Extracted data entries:
——————

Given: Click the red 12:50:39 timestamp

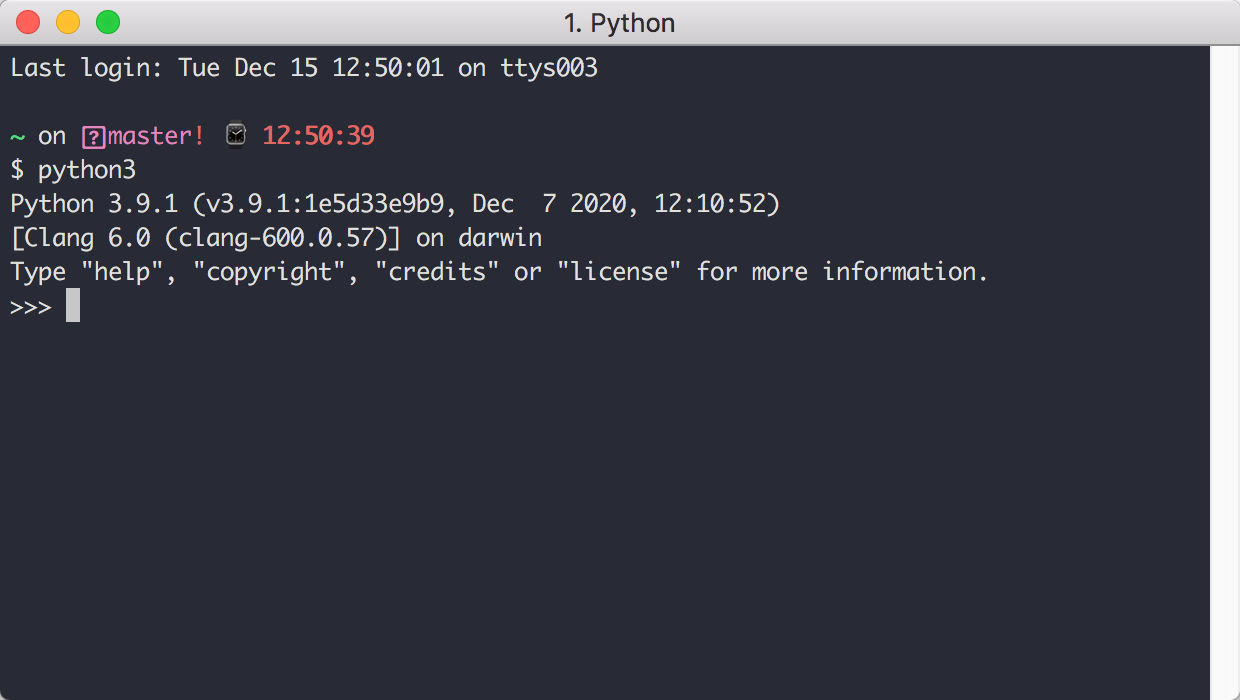Looking at the screenshot, I should click(x=318, y=136).
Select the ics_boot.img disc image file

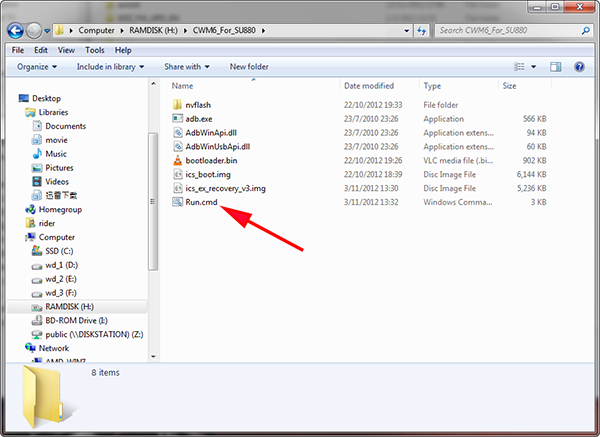(207, 174)
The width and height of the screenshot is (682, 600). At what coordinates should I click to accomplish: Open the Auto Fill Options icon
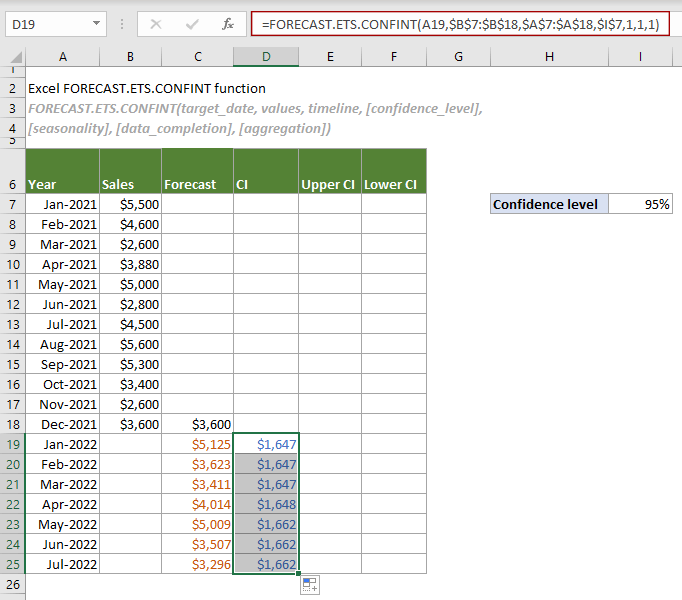[309, 585]
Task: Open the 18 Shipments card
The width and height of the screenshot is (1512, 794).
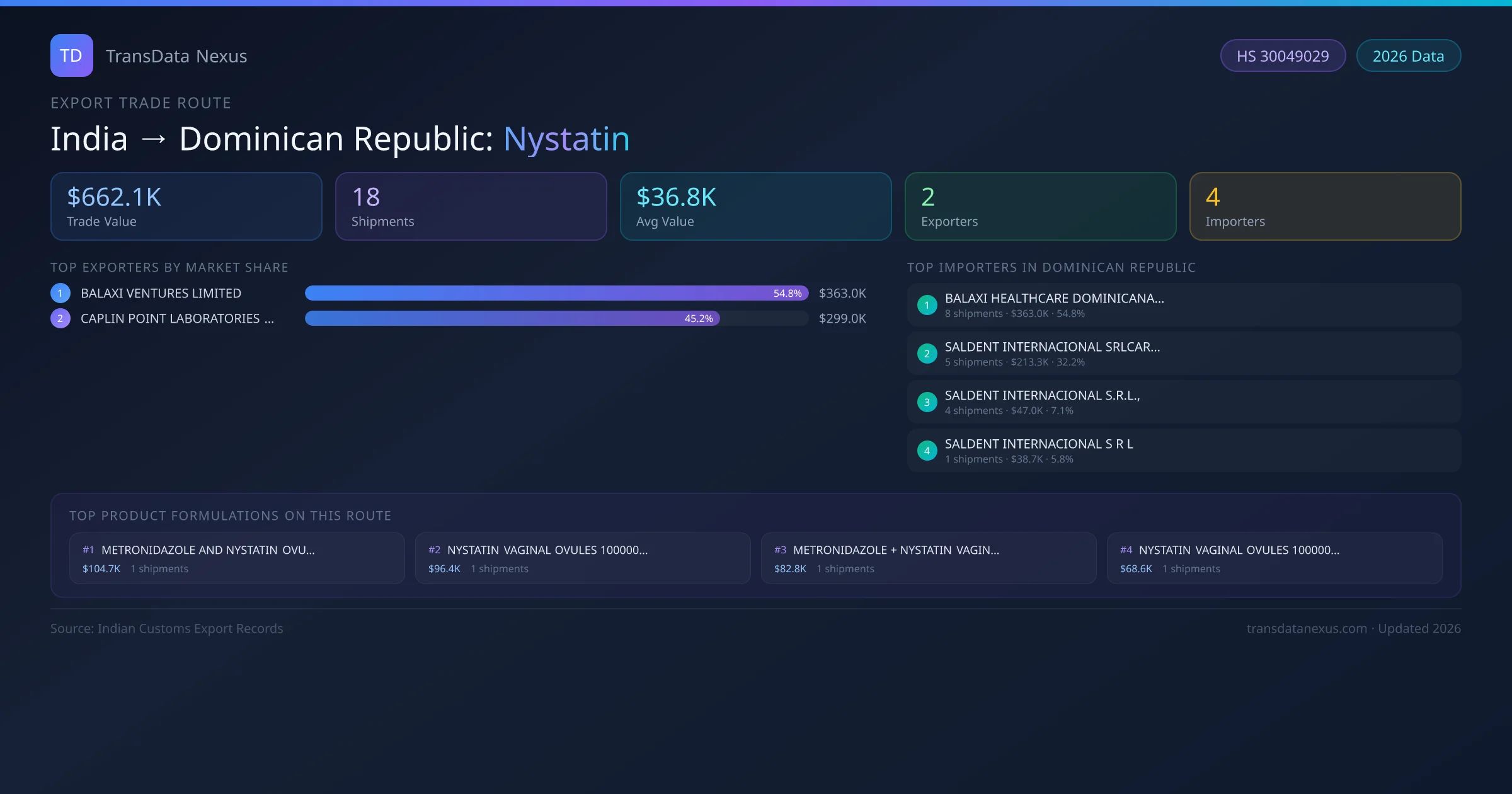Action: pyautogui.click(x=471, y=207)
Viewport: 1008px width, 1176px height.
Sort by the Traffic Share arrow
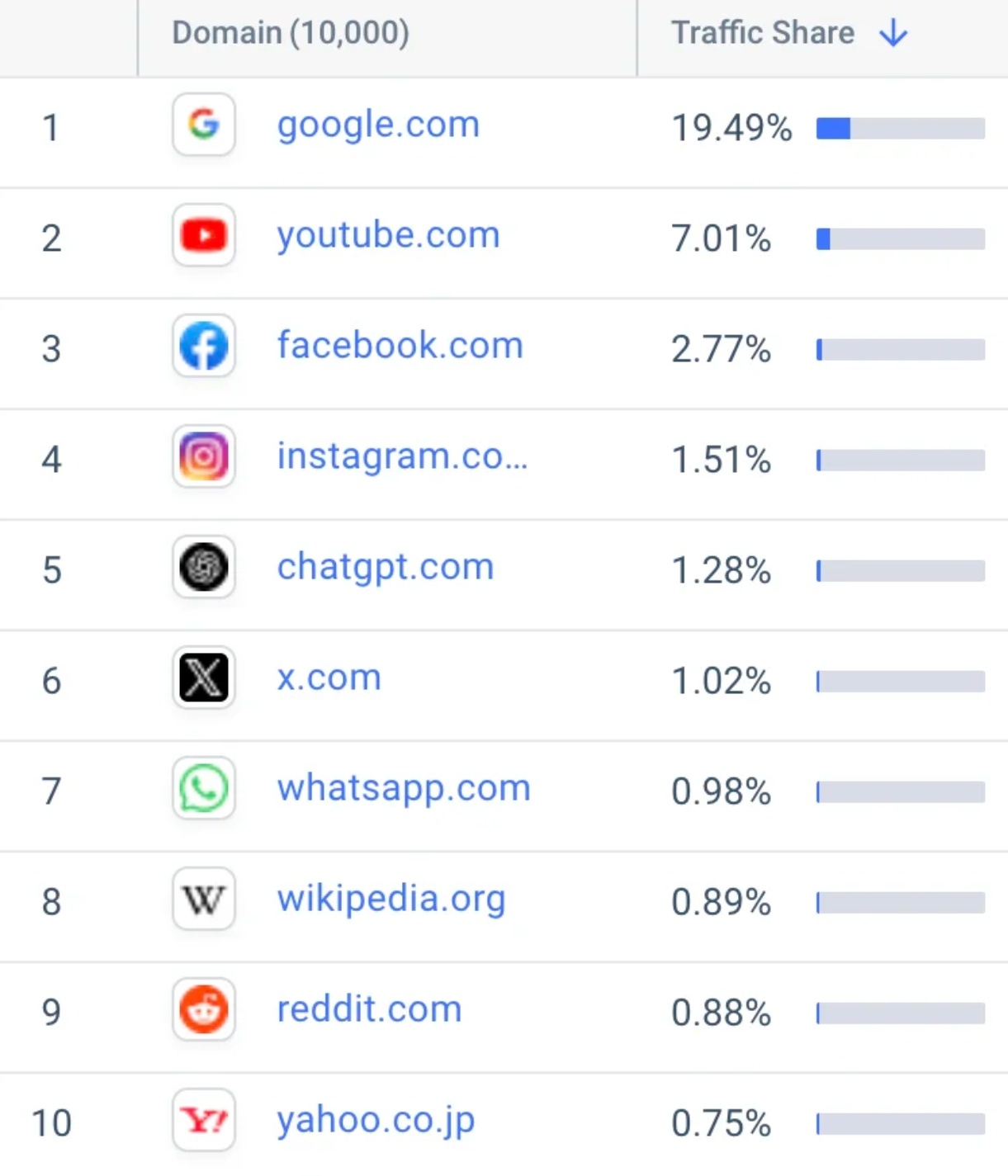click(x=893, y=33)
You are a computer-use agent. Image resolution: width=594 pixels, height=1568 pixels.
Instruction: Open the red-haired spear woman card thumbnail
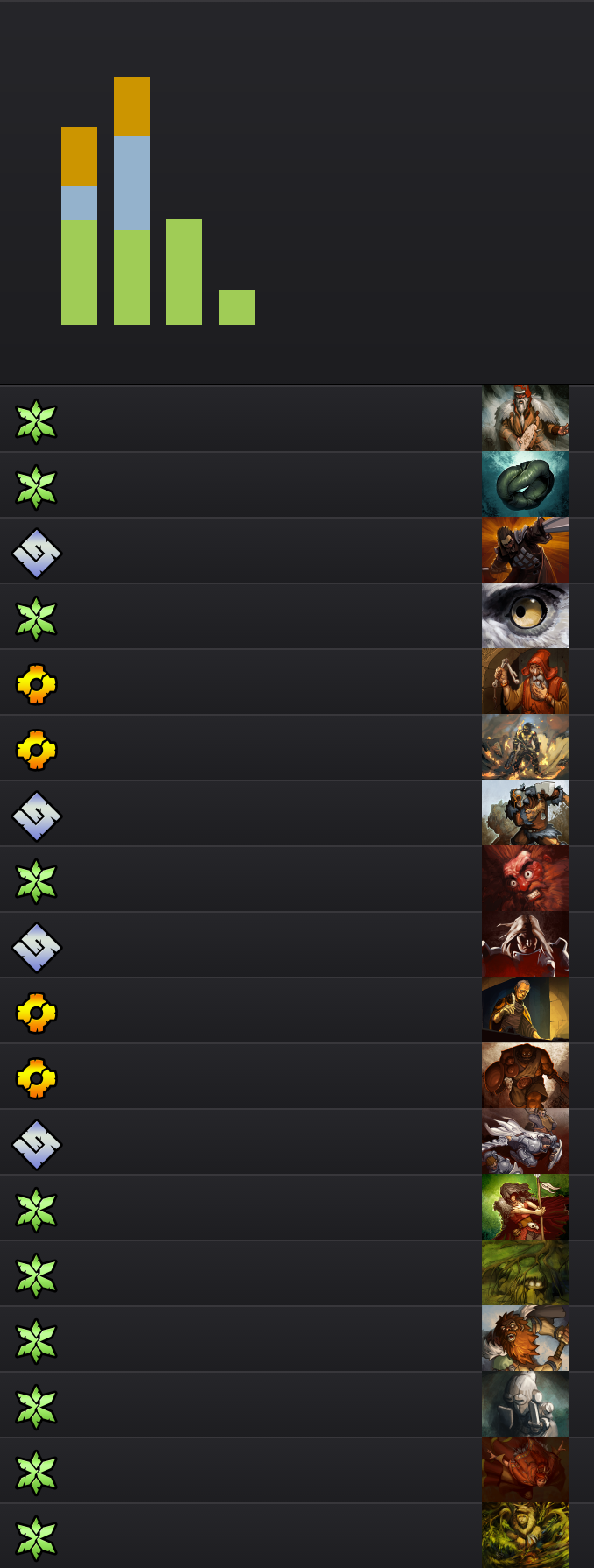click(526, 1207)

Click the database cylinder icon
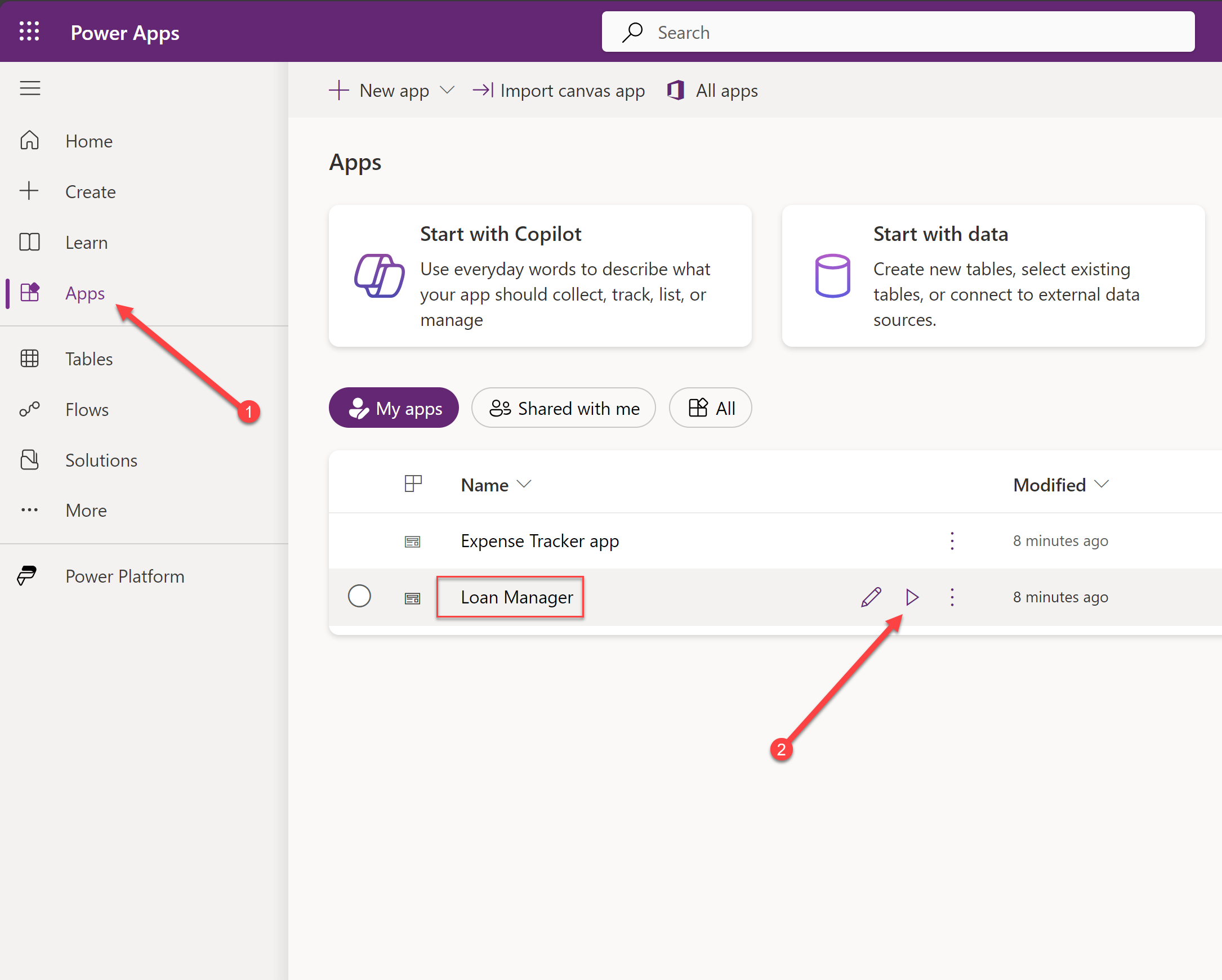click(x=832, y=276)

——————

PROBLEM TO WORK ON: Copy all of the data above line for line, leaving out the pictures.

RESULT FOR THIS EXERCISE:
Given: Click the red 12:50:39 timestamp

Looking at the screenshot, I should click(x=318, y=136).
Select the ics_boot.img disc image file

(207, 174)
The width and height of the screenshot is (682, 600). At what coordinates should I click to accomplish: Open the Auto Fill Options icon
[309, 585]
Task: Open the 18 Shipments card
The width and height of the screenshot is (1512, 794).
Action: pyautogui.click(x=471, y=207)
Viewport: 1008px width, 1176px height.
Sort by the Traffic Share arrow
click(x=893, y=33)
You are a computer-use agent. Image resolution: width=594 pixels, height=1568 pixels.
Instruction: Open the red-haired spear woman card thumbnail
click(526, 1207)

Click the database cylinder icon
click(x=832, y=276)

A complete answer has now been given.